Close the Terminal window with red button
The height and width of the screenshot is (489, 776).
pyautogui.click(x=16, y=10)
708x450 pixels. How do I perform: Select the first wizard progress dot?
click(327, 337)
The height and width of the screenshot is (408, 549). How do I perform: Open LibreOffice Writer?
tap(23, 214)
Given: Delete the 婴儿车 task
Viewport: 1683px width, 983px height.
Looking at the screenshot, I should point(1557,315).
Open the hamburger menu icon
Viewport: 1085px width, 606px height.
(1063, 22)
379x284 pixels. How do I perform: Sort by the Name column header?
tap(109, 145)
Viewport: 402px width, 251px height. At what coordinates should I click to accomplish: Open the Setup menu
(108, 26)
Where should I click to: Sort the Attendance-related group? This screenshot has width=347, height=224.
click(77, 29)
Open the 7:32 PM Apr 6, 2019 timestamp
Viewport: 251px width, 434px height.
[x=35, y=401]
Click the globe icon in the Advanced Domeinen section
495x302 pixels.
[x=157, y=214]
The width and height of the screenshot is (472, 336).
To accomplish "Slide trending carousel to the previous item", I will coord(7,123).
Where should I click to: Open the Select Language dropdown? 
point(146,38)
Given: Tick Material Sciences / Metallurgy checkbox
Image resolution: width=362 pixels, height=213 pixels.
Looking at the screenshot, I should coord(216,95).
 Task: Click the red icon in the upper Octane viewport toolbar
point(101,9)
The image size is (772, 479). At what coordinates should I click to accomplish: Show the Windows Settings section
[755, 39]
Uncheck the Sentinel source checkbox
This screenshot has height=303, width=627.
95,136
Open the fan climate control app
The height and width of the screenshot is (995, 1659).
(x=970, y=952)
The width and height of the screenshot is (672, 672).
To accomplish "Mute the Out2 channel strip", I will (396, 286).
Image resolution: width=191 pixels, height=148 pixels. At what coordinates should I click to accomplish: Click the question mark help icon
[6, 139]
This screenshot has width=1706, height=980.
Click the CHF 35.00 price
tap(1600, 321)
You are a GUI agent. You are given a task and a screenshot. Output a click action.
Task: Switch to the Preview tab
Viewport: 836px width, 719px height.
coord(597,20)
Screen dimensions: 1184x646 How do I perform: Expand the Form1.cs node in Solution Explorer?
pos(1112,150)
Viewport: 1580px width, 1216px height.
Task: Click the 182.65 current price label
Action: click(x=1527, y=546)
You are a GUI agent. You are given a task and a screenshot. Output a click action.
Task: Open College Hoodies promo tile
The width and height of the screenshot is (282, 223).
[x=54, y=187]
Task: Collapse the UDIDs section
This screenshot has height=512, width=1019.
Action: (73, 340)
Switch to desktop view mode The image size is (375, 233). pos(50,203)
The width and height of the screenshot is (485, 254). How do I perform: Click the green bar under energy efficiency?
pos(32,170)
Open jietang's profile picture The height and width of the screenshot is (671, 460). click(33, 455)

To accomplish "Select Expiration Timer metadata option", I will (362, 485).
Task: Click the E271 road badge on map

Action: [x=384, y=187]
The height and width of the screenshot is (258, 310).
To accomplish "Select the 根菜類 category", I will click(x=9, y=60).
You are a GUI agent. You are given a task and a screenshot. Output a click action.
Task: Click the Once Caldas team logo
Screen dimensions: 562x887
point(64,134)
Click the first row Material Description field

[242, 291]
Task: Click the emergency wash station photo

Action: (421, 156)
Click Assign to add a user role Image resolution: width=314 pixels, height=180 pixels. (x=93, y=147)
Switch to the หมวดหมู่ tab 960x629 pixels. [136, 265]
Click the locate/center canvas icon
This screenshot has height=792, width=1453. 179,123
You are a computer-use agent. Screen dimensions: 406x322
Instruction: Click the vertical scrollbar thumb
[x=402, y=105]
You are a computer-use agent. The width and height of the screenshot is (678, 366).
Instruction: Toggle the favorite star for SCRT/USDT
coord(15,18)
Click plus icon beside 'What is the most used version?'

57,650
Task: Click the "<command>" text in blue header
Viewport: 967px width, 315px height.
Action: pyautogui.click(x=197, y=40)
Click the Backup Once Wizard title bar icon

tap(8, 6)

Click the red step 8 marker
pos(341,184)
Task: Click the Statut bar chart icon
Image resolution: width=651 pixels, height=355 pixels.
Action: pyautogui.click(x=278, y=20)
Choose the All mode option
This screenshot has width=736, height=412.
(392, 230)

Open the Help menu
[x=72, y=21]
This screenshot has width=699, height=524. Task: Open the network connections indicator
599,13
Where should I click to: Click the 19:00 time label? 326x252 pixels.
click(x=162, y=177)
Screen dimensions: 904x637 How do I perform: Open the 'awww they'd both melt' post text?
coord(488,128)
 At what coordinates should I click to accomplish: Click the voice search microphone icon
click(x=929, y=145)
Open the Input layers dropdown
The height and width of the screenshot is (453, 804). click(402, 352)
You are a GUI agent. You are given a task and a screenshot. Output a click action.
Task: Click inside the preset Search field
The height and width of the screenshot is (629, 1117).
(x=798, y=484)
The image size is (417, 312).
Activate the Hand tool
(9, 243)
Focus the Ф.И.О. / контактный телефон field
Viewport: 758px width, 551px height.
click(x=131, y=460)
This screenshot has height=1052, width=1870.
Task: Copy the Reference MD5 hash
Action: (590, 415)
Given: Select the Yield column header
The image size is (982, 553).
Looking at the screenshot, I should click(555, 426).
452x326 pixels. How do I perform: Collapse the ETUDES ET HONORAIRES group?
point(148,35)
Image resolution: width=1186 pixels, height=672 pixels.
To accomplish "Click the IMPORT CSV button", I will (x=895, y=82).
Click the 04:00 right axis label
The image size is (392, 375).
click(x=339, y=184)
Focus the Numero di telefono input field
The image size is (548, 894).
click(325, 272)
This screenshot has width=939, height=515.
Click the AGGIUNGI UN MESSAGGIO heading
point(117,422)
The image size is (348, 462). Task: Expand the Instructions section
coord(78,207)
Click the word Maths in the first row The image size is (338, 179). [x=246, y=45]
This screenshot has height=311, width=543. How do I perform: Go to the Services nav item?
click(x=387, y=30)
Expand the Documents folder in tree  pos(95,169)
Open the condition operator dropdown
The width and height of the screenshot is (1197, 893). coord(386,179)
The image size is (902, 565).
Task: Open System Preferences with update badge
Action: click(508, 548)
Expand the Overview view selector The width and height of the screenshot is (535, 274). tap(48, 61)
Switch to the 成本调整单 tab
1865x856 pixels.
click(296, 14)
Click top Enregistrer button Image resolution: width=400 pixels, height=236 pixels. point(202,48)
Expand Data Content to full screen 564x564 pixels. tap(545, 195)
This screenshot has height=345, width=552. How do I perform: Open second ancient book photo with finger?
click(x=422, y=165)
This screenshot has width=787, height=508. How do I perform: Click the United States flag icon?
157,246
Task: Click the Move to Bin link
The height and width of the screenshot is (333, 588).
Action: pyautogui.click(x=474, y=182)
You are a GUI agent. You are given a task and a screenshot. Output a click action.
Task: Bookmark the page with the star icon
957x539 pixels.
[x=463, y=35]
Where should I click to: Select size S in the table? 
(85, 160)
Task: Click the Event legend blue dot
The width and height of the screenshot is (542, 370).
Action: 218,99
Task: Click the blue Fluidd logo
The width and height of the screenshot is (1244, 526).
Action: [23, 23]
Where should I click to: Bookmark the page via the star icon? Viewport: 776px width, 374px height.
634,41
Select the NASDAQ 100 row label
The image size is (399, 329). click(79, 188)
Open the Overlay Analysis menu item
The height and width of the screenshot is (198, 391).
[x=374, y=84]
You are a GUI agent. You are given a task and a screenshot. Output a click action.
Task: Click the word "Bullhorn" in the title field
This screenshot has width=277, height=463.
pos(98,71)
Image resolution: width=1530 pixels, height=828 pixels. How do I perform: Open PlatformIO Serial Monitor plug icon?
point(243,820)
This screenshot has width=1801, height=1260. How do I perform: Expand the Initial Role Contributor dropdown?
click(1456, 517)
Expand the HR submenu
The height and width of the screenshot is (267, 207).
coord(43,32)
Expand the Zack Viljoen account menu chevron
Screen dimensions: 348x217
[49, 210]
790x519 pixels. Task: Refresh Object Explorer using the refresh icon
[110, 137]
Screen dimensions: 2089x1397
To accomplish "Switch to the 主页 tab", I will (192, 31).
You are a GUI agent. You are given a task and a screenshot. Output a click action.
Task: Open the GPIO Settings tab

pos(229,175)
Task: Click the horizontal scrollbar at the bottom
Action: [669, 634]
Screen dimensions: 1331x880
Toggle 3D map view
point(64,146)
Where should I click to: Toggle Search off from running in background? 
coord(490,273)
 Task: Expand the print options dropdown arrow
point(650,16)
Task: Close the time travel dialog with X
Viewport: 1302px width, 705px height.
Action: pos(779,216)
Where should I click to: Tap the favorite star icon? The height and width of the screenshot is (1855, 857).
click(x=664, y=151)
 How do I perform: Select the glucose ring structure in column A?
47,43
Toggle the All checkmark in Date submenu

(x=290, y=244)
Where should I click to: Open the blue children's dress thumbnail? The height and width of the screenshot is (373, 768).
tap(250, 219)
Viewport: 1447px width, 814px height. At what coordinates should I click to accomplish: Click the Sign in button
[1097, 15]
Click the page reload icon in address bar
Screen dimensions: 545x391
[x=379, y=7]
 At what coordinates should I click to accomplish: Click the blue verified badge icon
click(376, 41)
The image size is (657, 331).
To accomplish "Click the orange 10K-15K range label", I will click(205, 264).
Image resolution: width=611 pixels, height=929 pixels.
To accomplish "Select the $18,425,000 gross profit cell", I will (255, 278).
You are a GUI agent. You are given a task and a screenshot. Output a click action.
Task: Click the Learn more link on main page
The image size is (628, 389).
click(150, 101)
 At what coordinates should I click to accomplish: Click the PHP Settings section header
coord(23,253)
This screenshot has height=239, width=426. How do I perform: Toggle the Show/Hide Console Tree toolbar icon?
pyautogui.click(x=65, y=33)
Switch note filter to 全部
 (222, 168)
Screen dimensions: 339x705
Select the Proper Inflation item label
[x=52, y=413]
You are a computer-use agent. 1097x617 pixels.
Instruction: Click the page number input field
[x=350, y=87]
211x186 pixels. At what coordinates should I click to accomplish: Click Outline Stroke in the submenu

___

> [Work to do] Starting at the line that contains "Screen dimensions: 339x705" and ending at the last of the lines, format each line as a row of a Markdown table with the columns "No." and "Text", numbering the rows and omitting any blank lines.

> [The response]
| No. | Text |
|---|---|
| 1 | Screen dimensions: 339x705 |
| 2 | Select the Proper Inflation item label |
| 3 | [x=52, y=413] |
| 4 | You are a computer-use agent. 1097x617 pixels. |
| 5 | Instruction: Click the page number input field |
| 6 | [x=350, y=87] |
| 7 | 211x186 pixels. At what coordinates should I click to accomplish: Click Outline Stroke in the submenu |